**ASSIGNED TASK:** From the line that contains "The height and width of the screenshot is (351, 468)." to the last line of the data, every line is to be transcribed exactly; no other line is to be included.

**STORED DATA:**
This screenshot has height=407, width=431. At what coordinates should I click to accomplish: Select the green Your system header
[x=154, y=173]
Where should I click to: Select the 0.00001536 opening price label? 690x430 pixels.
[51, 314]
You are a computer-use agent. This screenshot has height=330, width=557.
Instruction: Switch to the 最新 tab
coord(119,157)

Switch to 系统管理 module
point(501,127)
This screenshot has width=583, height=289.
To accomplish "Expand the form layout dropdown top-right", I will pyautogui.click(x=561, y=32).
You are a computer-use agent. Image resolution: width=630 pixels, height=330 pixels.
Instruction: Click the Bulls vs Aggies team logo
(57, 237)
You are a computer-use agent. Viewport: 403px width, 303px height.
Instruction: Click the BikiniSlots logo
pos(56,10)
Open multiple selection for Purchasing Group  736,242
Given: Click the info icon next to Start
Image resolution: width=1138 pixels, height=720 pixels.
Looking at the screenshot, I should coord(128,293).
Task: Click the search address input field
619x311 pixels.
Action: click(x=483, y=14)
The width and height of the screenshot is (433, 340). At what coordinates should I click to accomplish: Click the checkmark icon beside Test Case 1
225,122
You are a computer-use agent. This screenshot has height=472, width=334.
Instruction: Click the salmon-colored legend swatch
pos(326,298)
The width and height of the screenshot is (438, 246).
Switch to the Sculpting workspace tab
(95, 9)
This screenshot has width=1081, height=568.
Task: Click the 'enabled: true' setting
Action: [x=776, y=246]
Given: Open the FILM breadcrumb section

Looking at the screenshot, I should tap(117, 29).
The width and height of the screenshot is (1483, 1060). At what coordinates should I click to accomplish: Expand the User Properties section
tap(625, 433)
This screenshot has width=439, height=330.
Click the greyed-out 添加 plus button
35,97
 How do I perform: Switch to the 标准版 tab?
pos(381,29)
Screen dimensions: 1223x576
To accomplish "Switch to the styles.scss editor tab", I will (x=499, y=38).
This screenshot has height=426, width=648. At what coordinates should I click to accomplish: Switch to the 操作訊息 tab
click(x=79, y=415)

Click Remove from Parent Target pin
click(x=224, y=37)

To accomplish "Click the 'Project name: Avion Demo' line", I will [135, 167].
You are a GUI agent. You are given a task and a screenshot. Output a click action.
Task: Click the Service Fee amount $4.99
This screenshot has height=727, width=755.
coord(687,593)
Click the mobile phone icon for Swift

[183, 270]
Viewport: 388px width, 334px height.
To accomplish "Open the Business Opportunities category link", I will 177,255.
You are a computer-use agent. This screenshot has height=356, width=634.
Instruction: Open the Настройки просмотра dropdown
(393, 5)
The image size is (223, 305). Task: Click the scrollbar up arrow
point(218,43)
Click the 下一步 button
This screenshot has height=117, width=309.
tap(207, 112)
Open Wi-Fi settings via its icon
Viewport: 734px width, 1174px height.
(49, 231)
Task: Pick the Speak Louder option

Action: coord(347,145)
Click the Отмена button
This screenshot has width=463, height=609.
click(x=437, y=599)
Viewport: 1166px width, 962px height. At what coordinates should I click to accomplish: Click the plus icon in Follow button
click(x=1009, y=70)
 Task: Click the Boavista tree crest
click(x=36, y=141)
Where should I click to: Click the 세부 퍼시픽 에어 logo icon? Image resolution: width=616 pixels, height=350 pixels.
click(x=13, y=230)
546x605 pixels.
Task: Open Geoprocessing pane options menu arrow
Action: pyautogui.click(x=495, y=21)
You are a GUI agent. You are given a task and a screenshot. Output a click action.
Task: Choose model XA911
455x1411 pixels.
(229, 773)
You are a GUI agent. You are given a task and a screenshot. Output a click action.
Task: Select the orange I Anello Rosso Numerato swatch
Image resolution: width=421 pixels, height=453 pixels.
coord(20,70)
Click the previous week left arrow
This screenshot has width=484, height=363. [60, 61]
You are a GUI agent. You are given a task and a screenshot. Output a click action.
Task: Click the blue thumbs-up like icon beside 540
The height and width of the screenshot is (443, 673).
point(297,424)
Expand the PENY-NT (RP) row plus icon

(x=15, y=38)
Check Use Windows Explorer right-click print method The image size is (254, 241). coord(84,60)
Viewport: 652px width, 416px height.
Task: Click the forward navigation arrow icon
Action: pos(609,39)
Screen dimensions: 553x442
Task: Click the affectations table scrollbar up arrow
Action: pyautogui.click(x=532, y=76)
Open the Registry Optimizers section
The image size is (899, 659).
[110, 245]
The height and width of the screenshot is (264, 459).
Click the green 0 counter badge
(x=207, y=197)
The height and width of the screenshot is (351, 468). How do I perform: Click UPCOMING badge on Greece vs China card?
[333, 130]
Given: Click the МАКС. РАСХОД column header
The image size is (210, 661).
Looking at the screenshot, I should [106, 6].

**PROBLEM SOLUTION:**
The height and width of the screenshot is (351, 468). How do I perform: Click UPCOMING badge on Greece vs China card?
[333, 130]
Given: Click the МАКС. РАСХОД column header
The image size is (210, 661).
Looking at the screenshot, I should [106, 6].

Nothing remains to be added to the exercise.